Over the last 100 years, senior managers of nonprofits typically have held the executive director title. For about the last 30 years, many nonprofits have changed the title to president/CEO, following a common business practice. Many more nonprofits need to consider the same change to obtain some subtle but useful organizational benefits.

A recent study reports that only 22 percent of trade association chief staff officers hold the president/CEO title. For professional societies, the proportion is only 9 percent.1 Many chief staff officers in larger faith-based human service and health-related organizations still hold the executive director title. Even the senior manager of Carnegie Hall in New York City still carries the executive director title.

A wide range of nonprofits use the executive director title: churches, human service agencies, trade associations, and medical facilities. An executive director can be the only manager in a church with an annual budget of $200,000, or be the head of a medical facility with a $10 million annual budget and 200 employees. These significant differences in responsibility levels can serve to: <–more–>

    1. demean the significant contributions of many executive directors in the eyes of some important audiences, and
    2. minimize audience perceptions of the contributions of their organizations.

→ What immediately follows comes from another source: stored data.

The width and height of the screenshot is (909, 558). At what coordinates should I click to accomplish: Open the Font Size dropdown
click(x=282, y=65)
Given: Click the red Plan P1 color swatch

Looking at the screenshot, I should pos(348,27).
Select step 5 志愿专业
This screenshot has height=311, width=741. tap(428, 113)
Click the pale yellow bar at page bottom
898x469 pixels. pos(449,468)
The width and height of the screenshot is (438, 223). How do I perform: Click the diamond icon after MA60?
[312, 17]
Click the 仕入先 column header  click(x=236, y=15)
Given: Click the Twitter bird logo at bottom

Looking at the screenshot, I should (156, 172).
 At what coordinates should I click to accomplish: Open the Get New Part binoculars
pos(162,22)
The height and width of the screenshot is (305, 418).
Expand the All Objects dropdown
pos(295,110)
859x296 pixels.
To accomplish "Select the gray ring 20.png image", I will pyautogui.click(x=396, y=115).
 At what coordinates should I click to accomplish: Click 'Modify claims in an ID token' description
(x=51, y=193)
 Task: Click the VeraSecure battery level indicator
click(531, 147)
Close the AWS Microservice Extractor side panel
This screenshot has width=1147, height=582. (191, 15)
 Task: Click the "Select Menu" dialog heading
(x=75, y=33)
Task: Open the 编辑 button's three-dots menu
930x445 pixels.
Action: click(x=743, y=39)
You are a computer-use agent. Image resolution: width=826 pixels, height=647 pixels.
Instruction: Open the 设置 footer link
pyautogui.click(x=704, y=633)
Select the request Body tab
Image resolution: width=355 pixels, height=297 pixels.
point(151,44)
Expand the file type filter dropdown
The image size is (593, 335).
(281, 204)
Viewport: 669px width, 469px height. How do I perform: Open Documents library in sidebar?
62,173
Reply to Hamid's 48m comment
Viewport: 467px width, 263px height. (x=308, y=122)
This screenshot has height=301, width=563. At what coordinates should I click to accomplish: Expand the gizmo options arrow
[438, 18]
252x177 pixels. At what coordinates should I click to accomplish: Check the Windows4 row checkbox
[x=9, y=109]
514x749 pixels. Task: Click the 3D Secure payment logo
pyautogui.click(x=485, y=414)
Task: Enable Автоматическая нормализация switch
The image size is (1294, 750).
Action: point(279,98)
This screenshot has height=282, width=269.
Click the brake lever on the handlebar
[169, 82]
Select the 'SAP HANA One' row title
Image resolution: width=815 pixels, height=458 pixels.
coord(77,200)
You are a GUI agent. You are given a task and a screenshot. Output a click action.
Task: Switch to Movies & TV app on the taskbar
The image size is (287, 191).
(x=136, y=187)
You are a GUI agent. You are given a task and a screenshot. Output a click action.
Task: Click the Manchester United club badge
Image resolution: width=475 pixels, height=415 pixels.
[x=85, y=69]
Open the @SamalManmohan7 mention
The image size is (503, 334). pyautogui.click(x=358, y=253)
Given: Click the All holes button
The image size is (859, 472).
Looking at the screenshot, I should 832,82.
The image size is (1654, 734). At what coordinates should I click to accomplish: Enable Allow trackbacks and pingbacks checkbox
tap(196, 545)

The Executive Director in Nonprofit Organizations

Nonprofit senior managers are called, “executive director instead of chief executive officer in order to avoid the business connotation which the latter name evokes. … It also distinguishes them from … members of the (volunteer) board of directors from non-executive directors who are not actively involved in running the corporation.”2

Using the title of executive director made sense during the early part of the 20th century when nonprofit organizations were modest ones with a handful of employees, and volunteers regularly filled managerial or service roles. As late as the 1960s, one occasionally witnessed volunteer board members having internal operational roles. Those who advocate for the continued use of the executive director title argue that use of the title is empirical evidence of board involvement in the activities of the organization. However, the negative side of the argument is that continued use of the title leads to board micromanagement of operations, which stunts organizational growth.

Nonprofit organizations became larger and more complex in the latter part of the 20th century. Local professional societies became regional organizations; hospitals became regional healthcare systems; and so on. The proportion of volunteers involved in management operations and staff work declined. Consequently the trend to use the president/CEO title became more appealing to focus operational responsibility on management and staff. If properly structured, the title requires the chair and CEO to develop a more trusting professional relationship and assures the stakeholders of higher levels of performance. Organization results become focused on outcomes, not process.

The President/CEO in Nonprofit Organizations

In the latter part of the 20th century, business organizations began to add the title of CEO to the title of either their president position or board chair position.3 The objective was to clearly designate which of the two had final operational authority, except for those actions which are reserved by the firm’s bylaws for the board (usually acquisitions, pension plans, and long-term contracts). In the business environment, as contrasted to the nonprofit environment, both the chair and the president can be corporation employees.

Share your thoughts. Choose the appropriate survey from below. Surveys are quick, and responses are anonymous.

About 1980, nonprofit organizations began to mirror business organizations managerially. Many developed marketing departments, installed complex information technology, and a few even hired experienced business executives to head their organizations. The older philosophy, listed above, of “avoiding the businesses connection” was quickly being eroded. Today, specialized programs operated by many associations prepare aspiring nonprofit executives to advance through managerial positions to presidential positions.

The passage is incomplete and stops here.